Heat up a 12” Cast Iron Skillet over a medium high flame. If you don’t own a cast iron skillet, then turn off oven and stove. Put the chicken back in the fridge and immediately go to the local hardware store and purchase one.

While the pan is heating up remove the keel bone (little white bone in the middle) from the breasts of the chicken. Flatten the chicken and tuck the wing behind the breast.
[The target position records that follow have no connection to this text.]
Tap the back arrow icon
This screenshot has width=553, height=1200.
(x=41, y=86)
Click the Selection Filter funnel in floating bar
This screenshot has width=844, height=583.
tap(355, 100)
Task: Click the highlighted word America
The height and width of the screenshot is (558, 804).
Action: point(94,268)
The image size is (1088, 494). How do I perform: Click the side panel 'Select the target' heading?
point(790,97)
This is easiest when done with the skin facing up, while pushing down on the breast cracking the rib bones.

Pat bird dry and season liberally with salt and pepper on both sides.

Place oil in the skillet, which should immediately simmer, and then add the chicken skin side down.
Immediately place a 10” cast iron skillet on top of the bird or you can use a 10” heavy saute pan.
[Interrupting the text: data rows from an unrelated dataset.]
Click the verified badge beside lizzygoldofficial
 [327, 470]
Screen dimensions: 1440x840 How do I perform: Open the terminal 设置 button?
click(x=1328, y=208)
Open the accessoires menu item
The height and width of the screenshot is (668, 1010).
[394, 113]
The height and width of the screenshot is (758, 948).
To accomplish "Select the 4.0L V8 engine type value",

Press the pan down and let the chicken cook over medium heat for 10-15 minutes or until it’s golden brown.

Flip chicken over, replace pan on top of crispy skin and then place it in the oven for about 45 minutes to an hour. An instant-read thermometer should read 165F at the thigh when done.

Once it has reached the proper temperature, remove the pans from the oven. Take off the top pan, and put the skillet on a medium high burner.
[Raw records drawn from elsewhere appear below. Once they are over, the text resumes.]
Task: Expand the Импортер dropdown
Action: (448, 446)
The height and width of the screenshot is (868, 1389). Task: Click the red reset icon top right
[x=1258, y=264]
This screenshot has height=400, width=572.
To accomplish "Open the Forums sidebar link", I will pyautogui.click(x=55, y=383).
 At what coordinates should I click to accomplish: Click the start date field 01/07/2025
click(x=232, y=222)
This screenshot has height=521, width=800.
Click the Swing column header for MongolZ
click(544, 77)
Add the fresh thyme, crushed cloves of garlic and a couple of pats of butter.

Let the thyme and garlic fry in the butter, which will create a basting liquid.
Spoon said liquid over the skin of the bird to flavor and brown it. If there’s not enough fat in the pan add more butter. Should sizzle when poured back over the bird.

Baste bird for five minutes, remove from the pan and let it rest for at least 10 minutes before carving.
Enjoy with friends, family and a dog.

Loved ones, a hardy pot, salt, butter, and a chicken. The five most essential items inChef David C. Felton’s kitchen. No matter the season or place, all five of his listed items one can easily find in one’s own life or kitchen. We don’t need a million fancy kitchen tools, five sets of pans, or a grocery store in the pantry. There’s plenty of complication in life as is, why not allow the timeless act of cooking and sharing food be simple?

To learn even more from Chef David C. Felton, or to taste his delectable cuisine in person, visit us at Ninety Acres at Natirar in the rolling hills of Somerset County, New Jersey.

About Chef David C. Felton

Born in Brent, England in 1976, David C. Felton knew at a young age that a passion for food and cooking would be his calling. As a young child, David was always in the kitchen helping out with whatever he could, even if for a few short seconds. After graduation from Johnson & Wales, Chef David C. Felton traveled around the U.S. on a culinary expedition which included a stint as a teacher at a small culinary school, The Natural Gourmet Institute of Health and Culinary Arts. Eventually, Chef David C. Felton discovered Natirar. As soon as David heard about Natirar, he started campaigning for the executive chef position. To not only serve food farm to table, but to have a farm at the table was this young chefs’ dream, and he knew he was the right person for the job. With 14 acres of farm with livestock and produce growing steps away from his Ninety Acres kitchen, David is ready to put his personal food philosophy to the test. New Jersey has an abundance of products available to him and what he cannot raise or grow himself he will purchase from other farmers in the area. Sweet dreams are made of this.